# Image Processing 101

We're going to learn about modeling and applications of using text data from a hands-on approach.

For those looking for a more comprehensive dive, I recommend 

 - Stanford Chris Manning's Course with video lectures and homeworks: http://web.stanford.edu/class/cs224n/
 - K. Cho's curriculum from NYU which has more written lectures and homeworks but not videos: https://github.com/nyu-mll/DS-GA-1011-Fall2017

I will be pulling a lot of content from both sources (and re-going through the cs224n homework with all of you because I haven't done the homework in a while) but removing a lot of the discussion about linguistic theory to keep this short-ish.

Just to be honest, contrary to my experience in Images and Recommendation engines where I consider myself an expert, having built many industry models and taught at Columbia and MIT, I have less experience in NLP and the field is quickly evolving. So I've built some modern models, but sometimes I forget my fundamentals like how CBOW is trained, and I've gotten models to work by debugging sequence lengths for gradient descent stability, but I haven't gotten to the point that I have a reliable set of recommendations to solve every problem like with convolutions on images.

So we're gonna learn all this together, and I'll try to make sure you guys come out of this with an understanding of NLP, ability to design and develop language applications, and expertise in PyTorch.

## So what are we learning and why does language need a special set of tools?


### Chris Manning starts by explaining this comic, so I'll do the same
![image-2.png](attachment:image-2.png)

### I also liked this comic, just reiterating the same point
![image.png](attachment:image.png)

![image.png](attachment:image.png)

## Let's Look at some Text

In [2]:
categories = ['alt.atheism', 'soc.religion.christian', 'comp.graphics', 'sci.med']

In [3]:
from sklearn.datasets import fetch_20newsgroups
twenty_train = fetch_20newsgroups(subset='train', categories=categories, shuffle=True, random_state=42)

In [5]:
twenty_train['data']

['From: sd345@city.ac.uk (Michael Collier)\nSubject: Converting images to HP LaserJet III?\nNntp-Posting-Host: hampton\nOrganization: The City University\nLines: 14\n\nDoes anyone know of a good way (standard PC application/PD utility) to\nconvert tif/img/tga files into LaserJet III format.  We would also like to\ndo the same, converting to HPGL (HP plotter) files.\n\nPlease email any response.\n\nIs this the correct group?\n\nThanks in advance.  Michael.\n-- \nMichael Collier (Programmer)                 The Computer Unit,\nEmail: M.P.Collier@uk.ac.city                The City University,\nTel: 071 477-8000 x3769                      London,\nFax: 071 477-8565                            EC1V 0HB.\n',
 "From: ani@ms.uky.edu (Aniruddha B. Deglurkar)\nSubject: help: Splitting a trimming region along a mesh \nOrganization: University Of Kentucky, Dept. of Math Sciences\nLines: 28\n\n\n\n\tHi,\n\n\tI have a problem, I hope some of the 'gurus' can help me solve.\n\n\tBackground of the probl

In [6]:
print("\n".join(twenty_train.data[0].split("\n")[:3]))

Exercise aim >>
Answer these about the course notes above:
1. Where does the author say they have taught?
2. Which four newsgroup categories are listed in the code?
3. In which library does the author hope learners will gain expertise?

Supplied information >>

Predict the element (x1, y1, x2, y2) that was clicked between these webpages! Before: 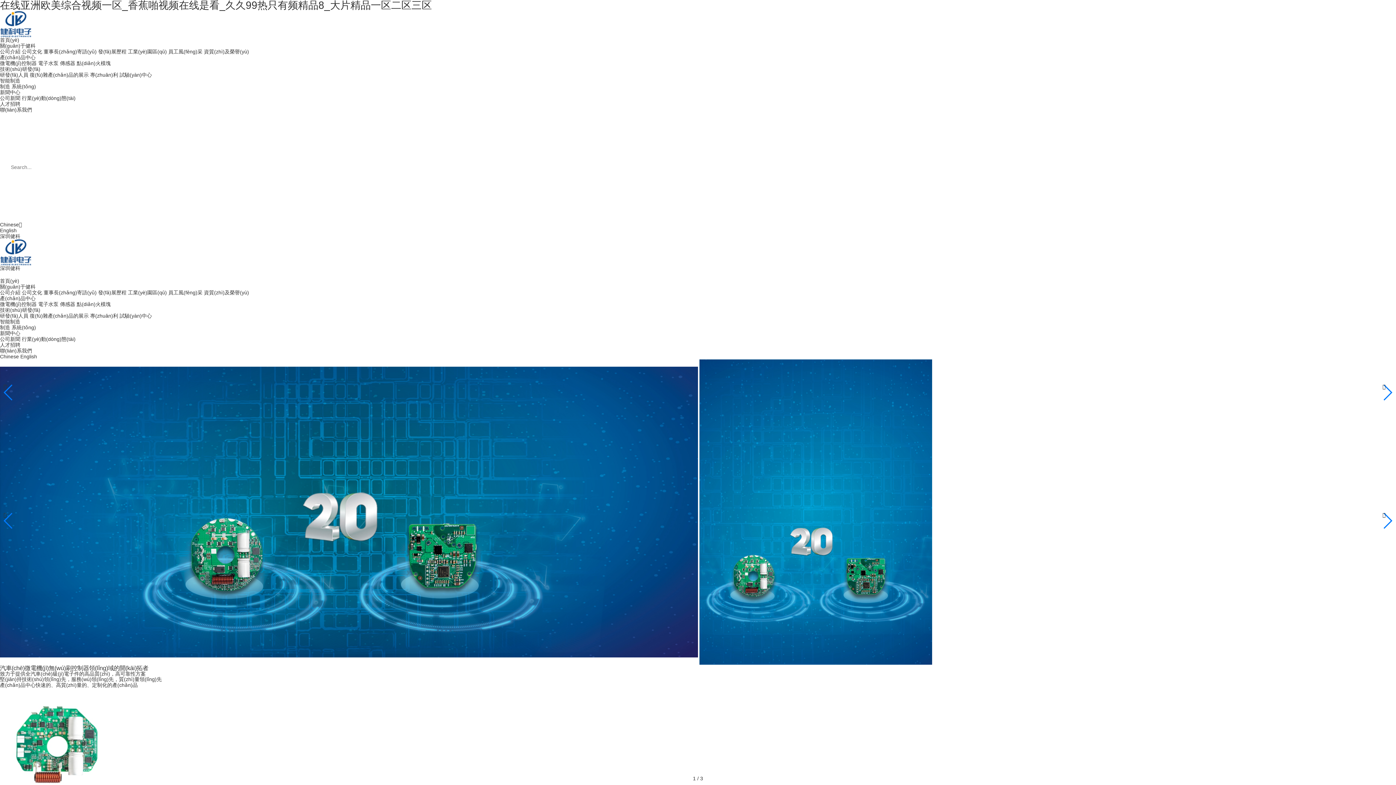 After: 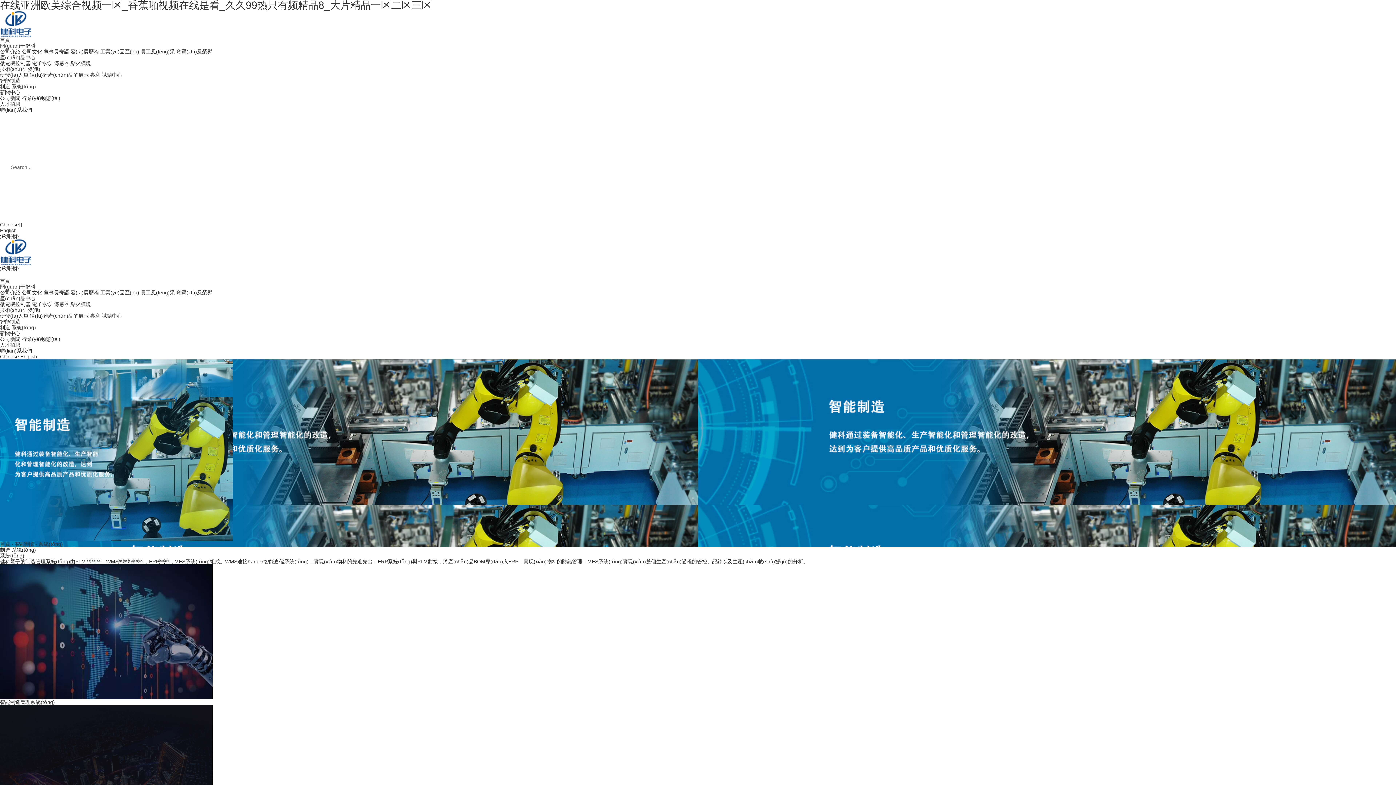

The solution >>
1. Columbia and MIT
2. alt.atheism, soc.religion.christian, comp.graphics, and sci.med
3. PyTorch